Sonus Faber, the Italian company universally acknowledged for revolutionizing the shape of dynamic loudspeakers, celebrated its 20th anniversary this year with not one, but two significant events. The first was the construction of a 12,000-square-foot factory in Vicenza. The building opened in September, in time to commence manufacture of the other anniversary marker, the Stradivari Homage.
Sonus faber is Latin for “sound factory,” but its new home is anything but a typical industrial structure; its glass core is flanked by two wooden wings that evoke the staves of a lute, the stringed instrument with a pear-shaped body that narrows to a fretted fingerboard. The visual concept is repeated in the listening room, only in this instance, the wood struts break up sound reflections, thus creating a neutral listening environment. Here is where the company has perfected its new flagship speaker.
The Stradivari completes the trilogy of Homage models named after esteemed violin makers living in Cremona, a historic city southeast of Milan. Sonus faber launched the series a decade ago with the Guarneri Homage ($10,000 per pair), a compact, two-way speaker set atop an integrated stand. The speaker, which is still in production, shares more than just a name with the 17th-century violin maker. The solid, fine wood staves are assembled and finished using the same techniques and organic glues and lacquers that its namesake employed four centuries ago. The Guarneri was the first speaker to break out of the box: It introduced the radical lute-shape cabinet that countless manufacturers have since copied.
The Guarneri was followed in 1998 by the Amati Homage ($22,000 per pair), a full-range, floor-standing system.
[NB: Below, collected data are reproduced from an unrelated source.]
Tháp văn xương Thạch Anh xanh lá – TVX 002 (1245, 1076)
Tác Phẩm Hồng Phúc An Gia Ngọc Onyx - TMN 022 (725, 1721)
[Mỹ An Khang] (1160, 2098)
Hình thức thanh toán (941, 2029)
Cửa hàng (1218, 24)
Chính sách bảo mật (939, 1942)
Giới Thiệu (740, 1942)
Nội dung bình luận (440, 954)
Like the Guarneri’s, its grill is reminiscent of a series of strings, a design that evokes Cremona’s most famous instrument. Both speakers feature hand-finished, high-gloss coatings, black lacquer accents, and fine leather coverings for the front surfaces, or baffles.
The Stradivari Homage ($40,000 per pair), the final model, solidifies Sonus faber’s reputation as a pioneer in design. At first glance, the speaker appears to be two Amatis positioned face-to-face, but closer inspection reveals a completely new speaker profile that is certain to be mimicked. The speaker stands 531¼2 inches tall and 26 inches wide, but it is only a foot deep. “The Stradivari is the ultimate statement of what Sonus faber means,” says company founder and designer Franco Serblin.
Although Serblin’s design deviates from the lute shape, he incorporated visual elements—the string grills, wooden construction, leather around the drive units, and the black lacquer top and bottom—that distinguish the Stradivari as a sibling of the earlier Homage speakers. “I have stayed faithful to the original concept—this is my homage to the greats of Cremona,” he says. He also integrated Sonus faber’s new highly refined drive units and used silver conductors and alloy wiring and connectors. “It would not have been right to inject high tech into the Stradivari—to try to reinvent the speaker,” Serblin explains. “It is an evolution.”